The Roots of Attachment Parenting
At the root of attachment parenting lies attachment theory. Attachment theory stems from psychologist John Bowlby's studies of maternal deprivation and animal behavior research in the early 1950s.
Attachment theory says an infant instinctively seeks closeness to a secure "attachment figure." This closeness is necessary for the infant to feel safe emotionally as well as for food and survival. Early animal studies found that baby primates preferred a warm, terry-cloth "mother" doll over a wire doll that dispensed food but lacked warmth.
Attachment parenting is based on the idea that babies learn to trust and thrive when their needs are consistently met by a caregiver early in life. Children who never experience this secure attachment early in life, according to proponents, don't learn to form healthy attachments later in life. They suffer from insecurity, lack of empathy, and, in extreme cases, anger and attachment disorders.
More recent attachment theory is based on research into different styles of attachment in both children and adult romantic relationships. This includes secure, avoidant, ambivalent, and disorganized attachment.
Early attachment theory proposed a finite "critical period" from six months to two or three years. During this critical period, children need to form secure attachments with a parent or other consistent caregiver. Prior to six months, most infants respond equally happily to well-meaning strangers as to their parents. At six or seven months, babies begin showing signs of separation anxiety when parents leave them.
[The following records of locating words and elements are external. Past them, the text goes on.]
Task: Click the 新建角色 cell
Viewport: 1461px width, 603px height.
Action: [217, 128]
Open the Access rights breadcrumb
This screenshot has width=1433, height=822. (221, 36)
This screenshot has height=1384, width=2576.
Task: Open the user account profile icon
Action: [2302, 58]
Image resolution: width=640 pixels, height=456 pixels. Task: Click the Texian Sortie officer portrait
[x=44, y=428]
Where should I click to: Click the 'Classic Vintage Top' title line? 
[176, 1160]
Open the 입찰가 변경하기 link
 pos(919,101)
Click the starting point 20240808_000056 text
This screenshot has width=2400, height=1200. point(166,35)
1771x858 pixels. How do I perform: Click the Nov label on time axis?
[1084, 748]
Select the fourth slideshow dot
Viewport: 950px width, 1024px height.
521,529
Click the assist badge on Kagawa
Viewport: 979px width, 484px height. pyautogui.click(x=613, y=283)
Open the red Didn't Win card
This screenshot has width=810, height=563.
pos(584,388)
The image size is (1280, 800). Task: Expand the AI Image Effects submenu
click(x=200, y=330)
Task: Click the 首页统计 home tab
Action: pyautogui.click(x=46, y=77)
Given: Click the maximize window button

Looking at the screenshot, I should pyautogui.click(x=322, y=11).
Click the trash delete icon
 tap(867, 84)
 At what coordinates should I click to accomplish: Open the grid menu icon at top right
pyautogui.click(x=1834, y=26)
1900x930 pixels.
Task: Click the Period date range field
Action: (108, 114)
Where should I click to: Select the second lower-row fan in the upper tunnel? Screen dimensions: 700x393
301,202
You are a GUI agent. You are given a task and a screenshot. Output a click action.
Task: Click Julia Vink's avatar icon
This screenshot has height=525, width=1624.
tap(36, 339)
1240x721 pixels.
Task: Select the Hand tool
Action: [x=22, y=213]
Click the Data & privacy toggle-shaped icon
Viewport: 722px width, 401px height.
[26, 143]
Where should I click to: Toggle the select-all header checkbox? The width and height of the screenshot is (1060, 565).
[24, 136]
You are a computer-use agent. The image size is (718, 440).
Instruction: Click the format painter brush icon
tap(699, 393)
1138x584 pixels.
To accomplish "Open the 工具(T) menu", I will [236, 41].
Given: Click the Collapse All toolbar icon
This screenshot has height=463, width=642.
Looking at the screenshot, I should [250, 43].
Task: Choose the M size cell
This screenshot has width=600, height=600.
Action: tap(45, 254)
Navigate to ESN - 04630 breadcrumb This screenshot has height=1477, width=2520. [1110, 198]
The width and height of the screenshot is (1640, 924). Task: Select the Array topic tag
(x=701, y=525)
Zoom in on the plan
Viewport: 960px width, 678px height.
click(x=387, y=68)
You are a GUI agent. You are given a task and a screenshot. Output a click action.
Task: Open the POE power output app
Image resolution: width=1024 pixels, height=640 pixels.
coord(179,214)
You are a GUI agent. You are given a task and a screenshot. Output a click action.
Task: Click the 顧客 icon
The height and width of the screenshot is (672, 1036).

The specific behaviors at being "abandoned" are thought to indicate the child's attachment style.
An Updated Look at Attachment Parenting
Sears is the pediatrician who popularized attachment parenting. He has streamlined its principles into what he calls the "7 Baby B's" or "Attachment Tools":
- Birth bonding. Sears acknowledges that the now-or-never idea of attachment doesn't hold true. Adopted children, foster kids, and infants in intensive care can all learn to form healthy relationships as adults later in life.
- Breastfeeding. While still advocated, breastfeeding is now understood to benefit a mother as well as a baby. It does this by producing increased levels of her "bonding" hormones, prolactin and oxytocin.
- Baby-wearing. Sears focuses on "baby-wearing" to promote attachment, frequent touch, and parents' sensitivity to an infant's cues of needs.
- Bedding close to baby. While Sears still advises sleeping close to babies, his attachment parenting model more fully acknowledges the need for parents to get a good night's sleep.
- Belief in the language-value of your baby's cry. Sears' attachment parenting model strongly advises parents to respond to their babies' cries and not let babies "cry it out."
- Beware of baby trainers. Sears continues to discredit what he calls "convenience" parenting. Convenience parenting, he says, puts a parent's ease and convenience above an infant's feeding cues or emotional bonding needs. An example might be parent-scheduled feedings.
- Balance. Sears' advice on attachment parenting still includes strong advice to parents to balance parenting, marriage, and their own health and emotional needs.